**Work to be completed:** Beginning with the line that holds "Task: Open the Video Card category link" and ending with the last line, please repeat the entries exactly and omit the pictures.

(Stored data)
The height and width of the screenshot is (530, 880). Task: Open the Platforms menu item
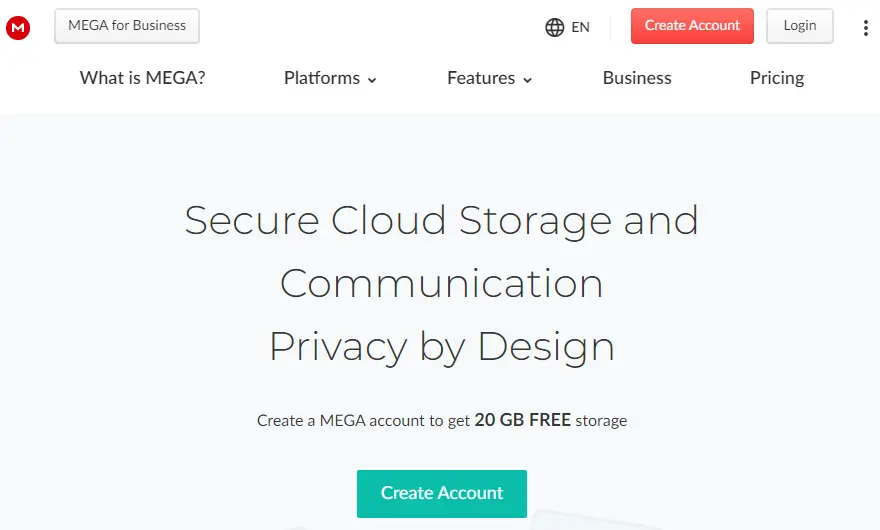pyautogui.click(x=321, y=78)
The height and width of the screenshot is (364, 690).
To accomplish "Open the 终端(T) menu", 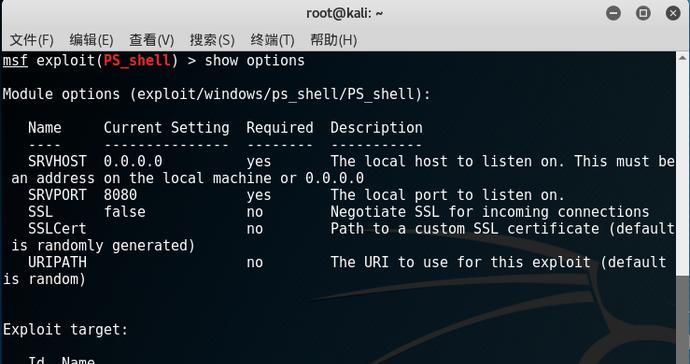I will point(272,40).
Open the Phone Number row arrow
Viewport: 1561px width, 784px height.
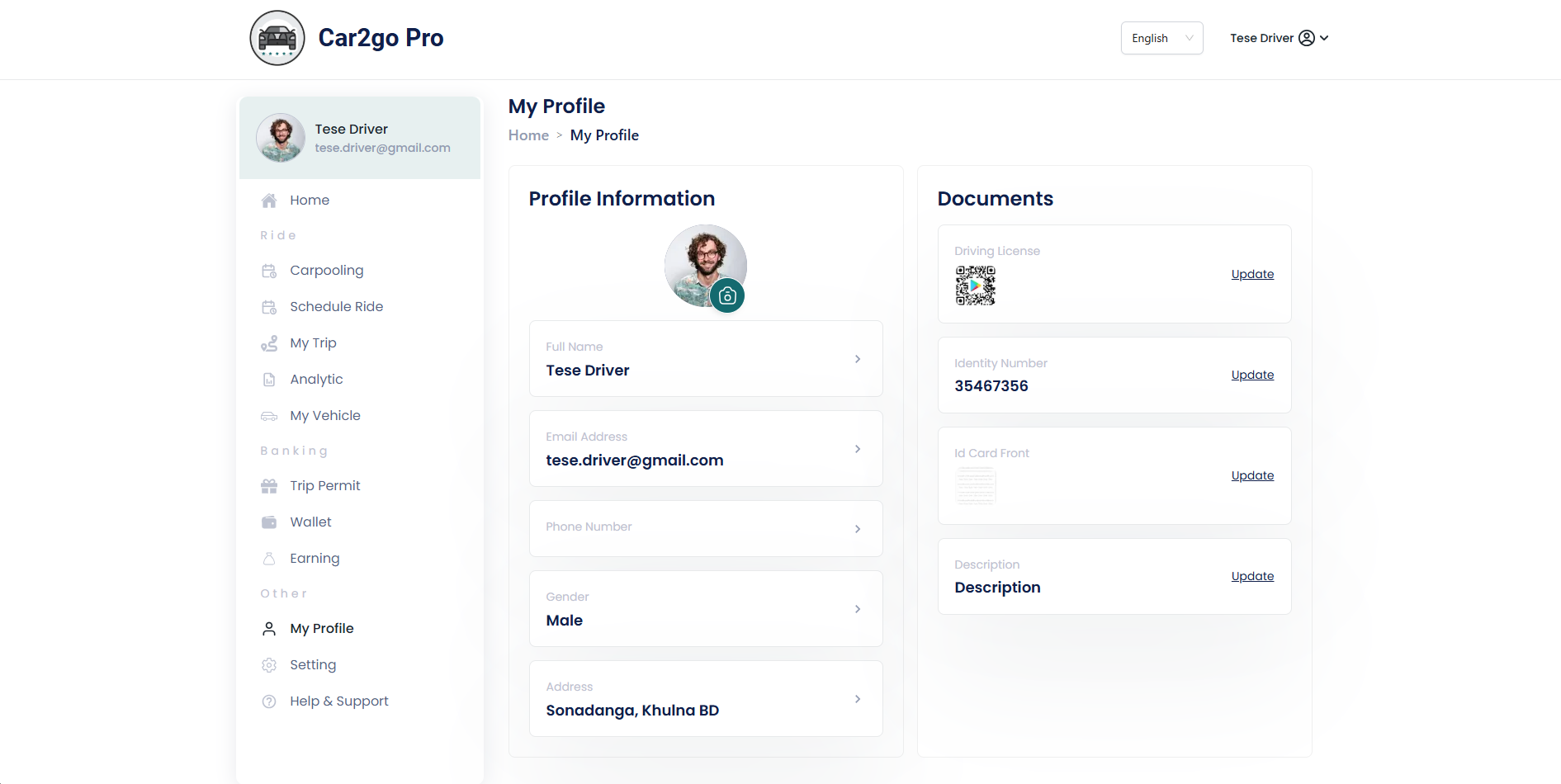[858, 529]
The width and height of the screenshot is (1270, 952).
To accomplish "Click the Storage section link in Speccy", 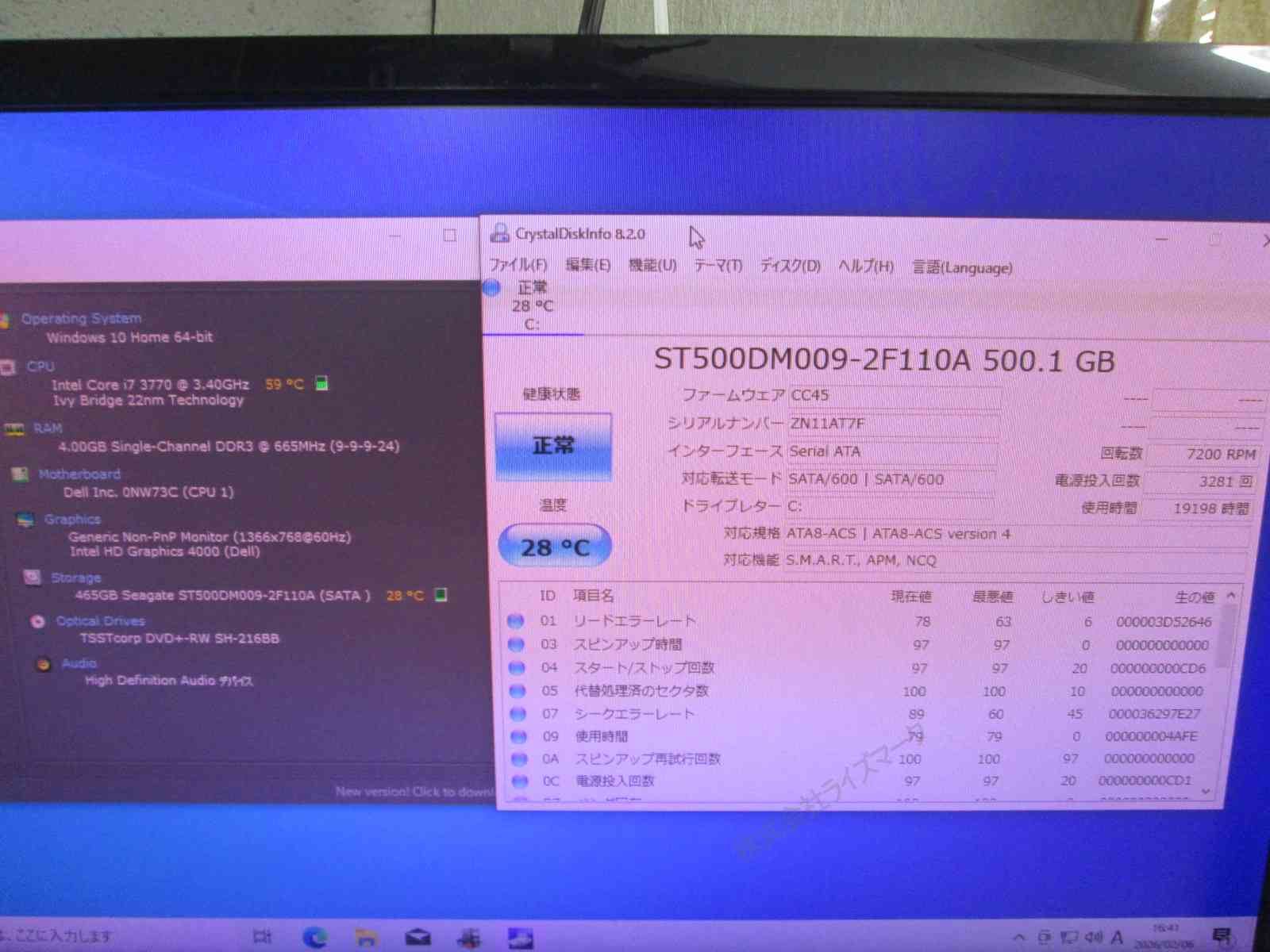I will pyautogui.click(x=75, y=578).
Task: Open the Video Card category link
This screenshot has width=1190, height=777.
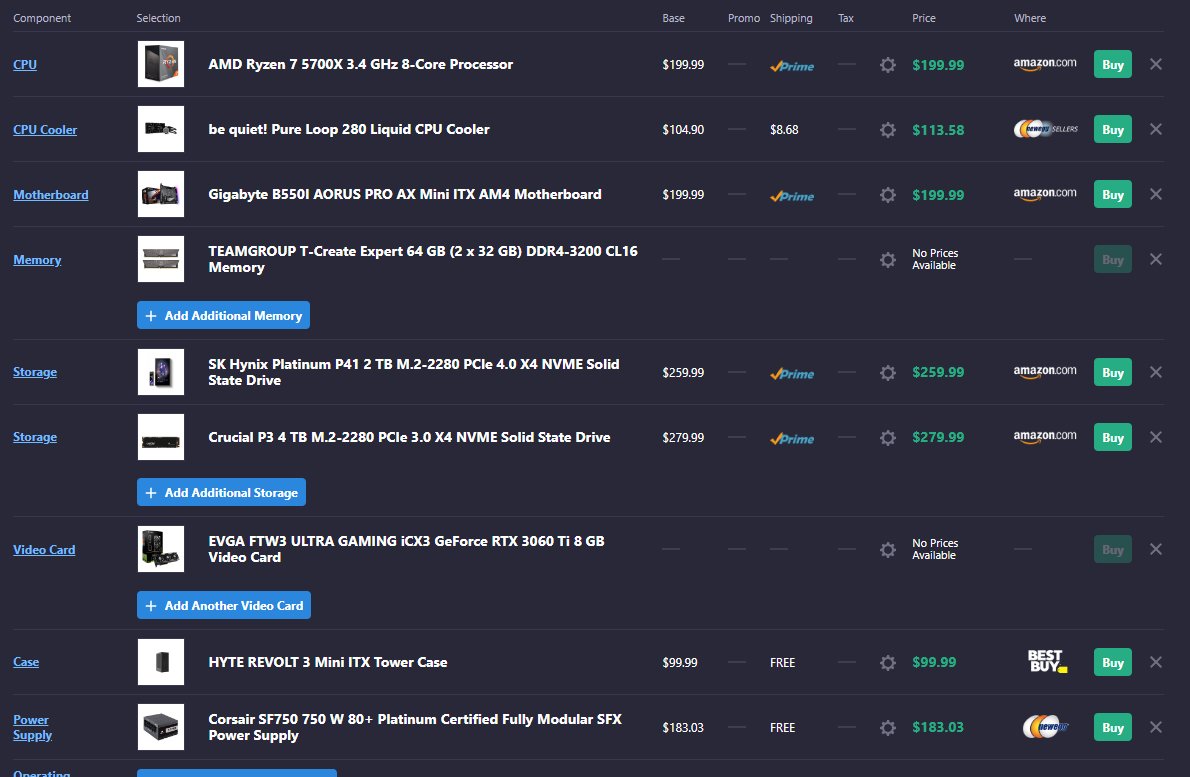Action: (x=44, y=550)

**Response to this exercise:**
Task: Open the Video Card category link
This screenshot has width=1190, height=777.
Action: (x=44, y=550)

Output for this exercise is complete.